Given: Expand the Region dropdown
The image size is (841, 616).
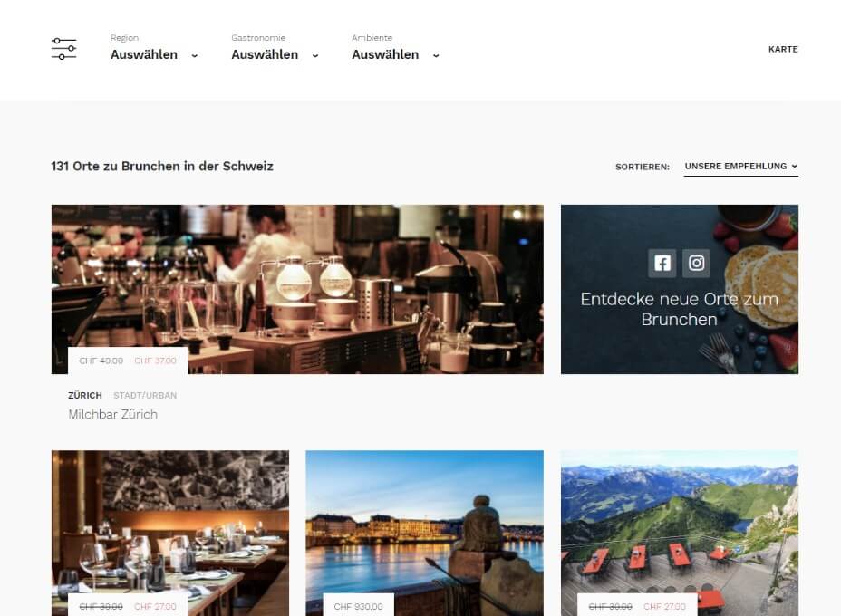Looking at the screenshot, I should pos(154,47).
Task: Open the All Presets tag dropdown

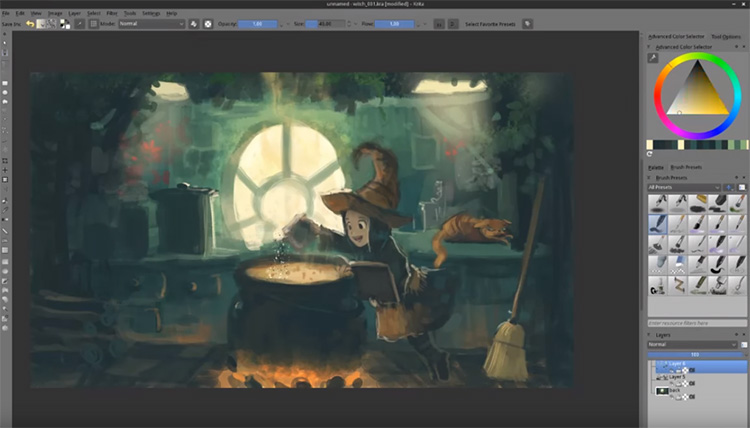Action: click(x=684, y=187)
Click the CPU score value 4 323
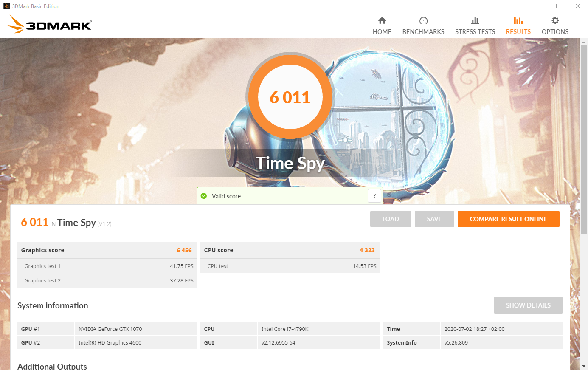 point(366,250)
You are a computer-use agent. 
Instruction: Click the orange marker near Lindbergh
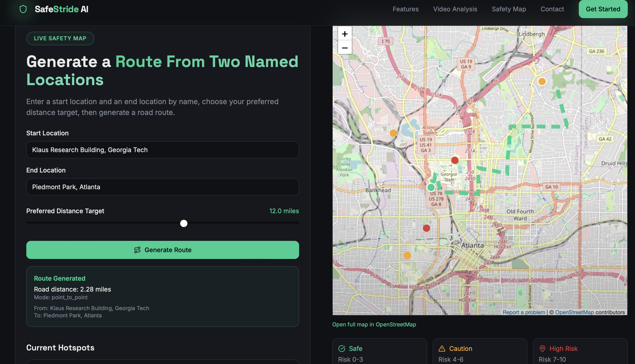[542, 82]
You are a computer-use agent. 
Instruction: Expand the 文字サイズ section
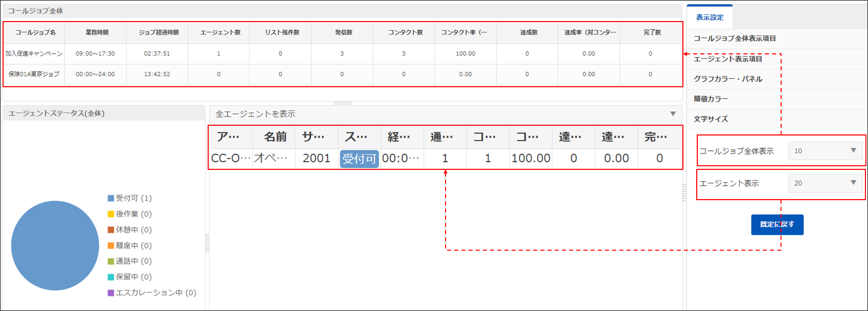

◇ ◇ ◇ ◇

## Exercise details
Edit all of the rows above by replacing each "dropdown" with "menu" and changing nothing else. Leave the pictures out of your answer.

## Result of the exercise
Given: Expand the Region menu
The image size is (841, 616).
Looking at the screenshot, I should pos(154,47).
Task: Open the All Presets tag menu

Action: click(x=684, y=187)
Click the CPU score value 4 323
 point(366,250)
You are a computer-use agent. 
Instruction: Click the orange marker near Lindbergh
[542, 82]
You are a computer-use agent. 
Instruction: Expand the 文字サイズ section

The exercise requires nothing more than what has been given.